Complete the following.
- a) Please rewrite the paragraph in the forum thread below that begins "Depends on what you wanna do" as a shorter version that keeps its main points.
- b) List every username that appears as a post heading in the forum thread below, each one only once.

Passage to read.
────────────────────────────────────────
I think best thing you can do at your age is stop and do some PCT and see where you T levels are.  If they don't come up to normal, you will have to get on TRT.


----------



## supreme666leader (Jun 25, 2021)

my plan next year is to do test deca and maybe an oral in the winter then take a break for a few months and try test/tren in the summer. since deca stays in your body so long you guys think it would be better to pct after first cycle or cruise til 2nd cycle? if so at what dose of test? any cons with doing this like not giving your body a break or is that not a factor?


----------



## FUA225 (Jun 25, 2021)

supreme666leader said:


> my plan next year is to do test deca and maybe an oral in the winter then take a break for a few months and try test/tren in the summer. since deca stays in your body so long you guys think it would be better to pct after first cycle or cruise til 2nd cycle? if so at what dose of test? any cons with doing this like not giving your body a break or is that not a factor?



Depends on what you wanna do and how serious you are about taking aas. For me I knew I wasnt going to stop anytime soon so I decided to cruise and keep my hormones a bit more stable and keep my gains instead of coming off and running a pct just to blast again in a few months. The guys here will be able to help you out dude. Bloodwork bloodwork bloodwork


----------



## supreme666leader (Jun 26, 2021)

thanks, im in a state where i think its very hard or impossible to get private bloodwork tho. Ive just been being cautios going by how i feel to be completely honest since i dont really have much of a choice right now. Know dosing test like that without bw may be tricky.

I dont plan on stopping, this mild cycle ive done has made me into a different better person, so if i have to do trt doses its really not a huge deal, as long as its safe.


----------



## BrotherIron (Jun 26, 2021)

supreme666leader said:


> thanks, im in a state where i think its very hard or impossible to get private bloodwork tho. Ive just been being cautios going by how i feel to be completely honest since i dont really have much of a choice right now. Know dosing test like that without bw may be tricky.
> 
> I dont plan on stopping, this mild cycle ive done has made me into a different better person, so if i have to do trt doses its really not a huge deal, as long as its safe.



Safe is relative in the sense that you need to run BW to see what your levels are and not just your test levels.


----------



## MrBafner (Jun 26, 2021)

I am a person that has to be on lifetime TRT from an accident at a young age .. or I can have surgery. I have been seeing an endocronologist since I was 17yo and now I'm over 50yo. 
I can tell you it has been a journey over the past 35 years of having this stuff .. when I stop taking test I gain massive amounts of weight super fast and it isn't muscle, when I stay on test I lose that weight and go back to looking like I do weights.
────────────────────────────────────────
Dataset content.
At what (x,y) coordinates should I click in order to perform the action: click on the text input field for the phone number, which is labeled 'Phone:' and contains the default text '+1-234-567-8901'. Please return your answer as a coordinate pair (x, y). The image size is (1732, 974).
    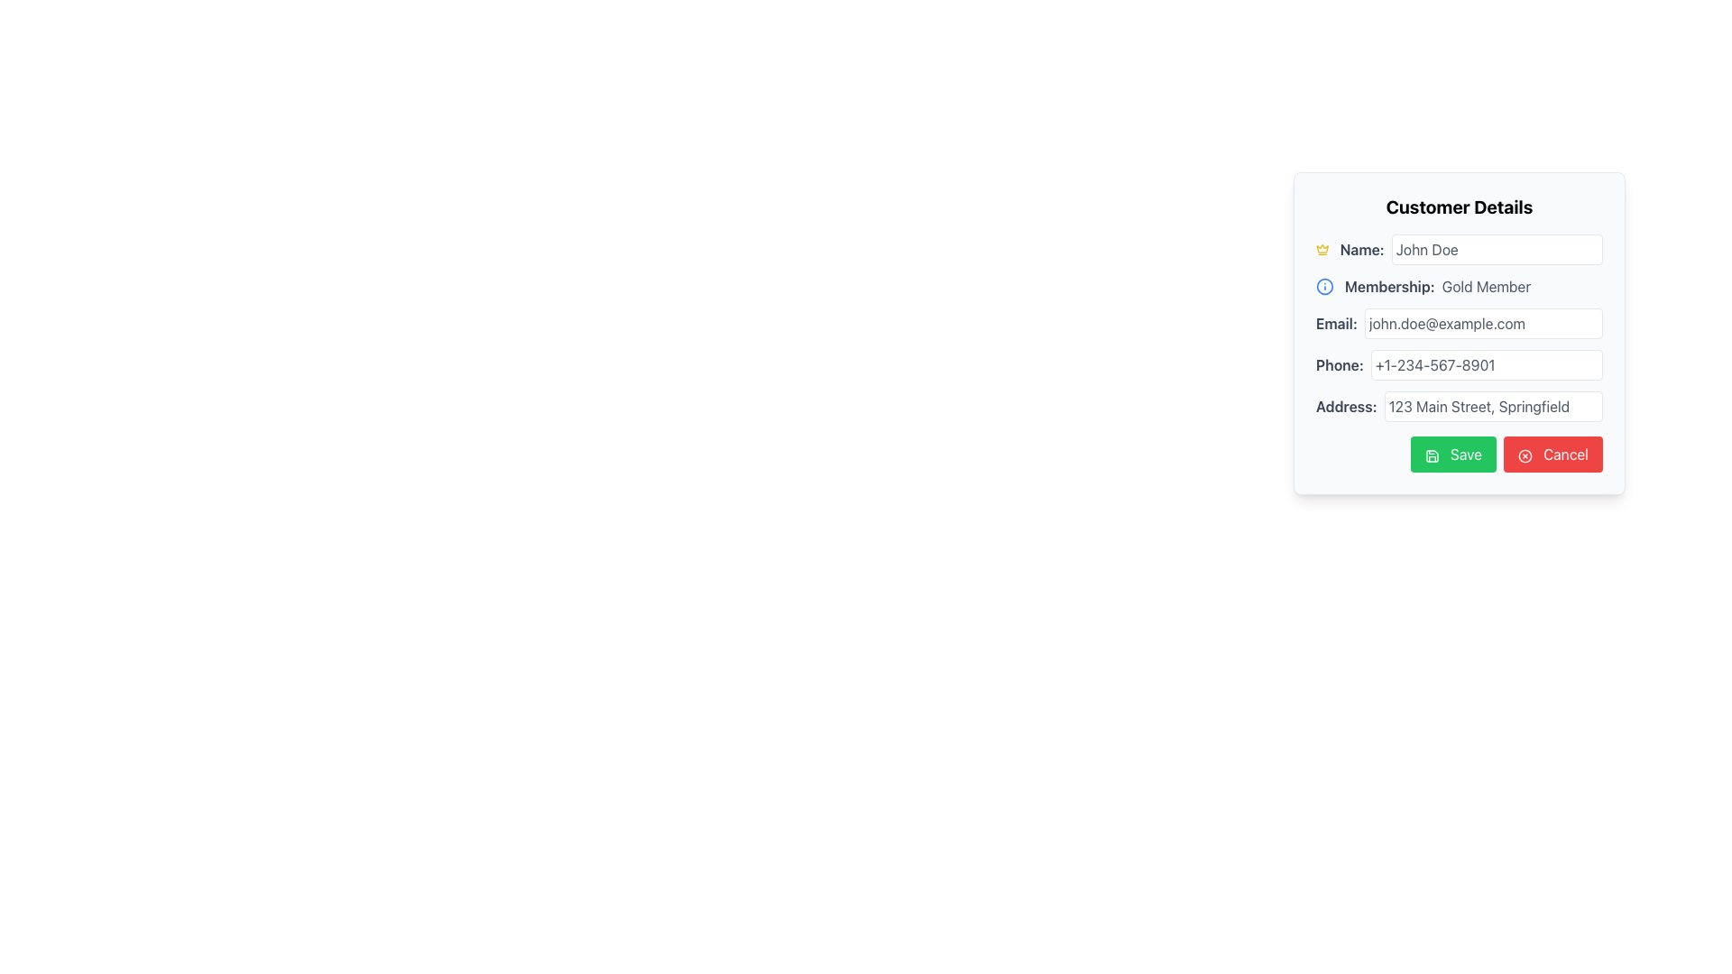
    Looking at the image, I should click on (1487, 365).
────────────────────────────────────────
Task results.
- a) It depends on your goals and how serious you are about AAS. Since I knew I wasn't stopping soon, I chose to cruise instead of coming off and running PCT only to blast again a few months later. That kept my hormones more stable and kept my gains. The guys here can help you. Get bloodwork.

- b)
supreme666leader
FUA225
BrotherIron
MrBafner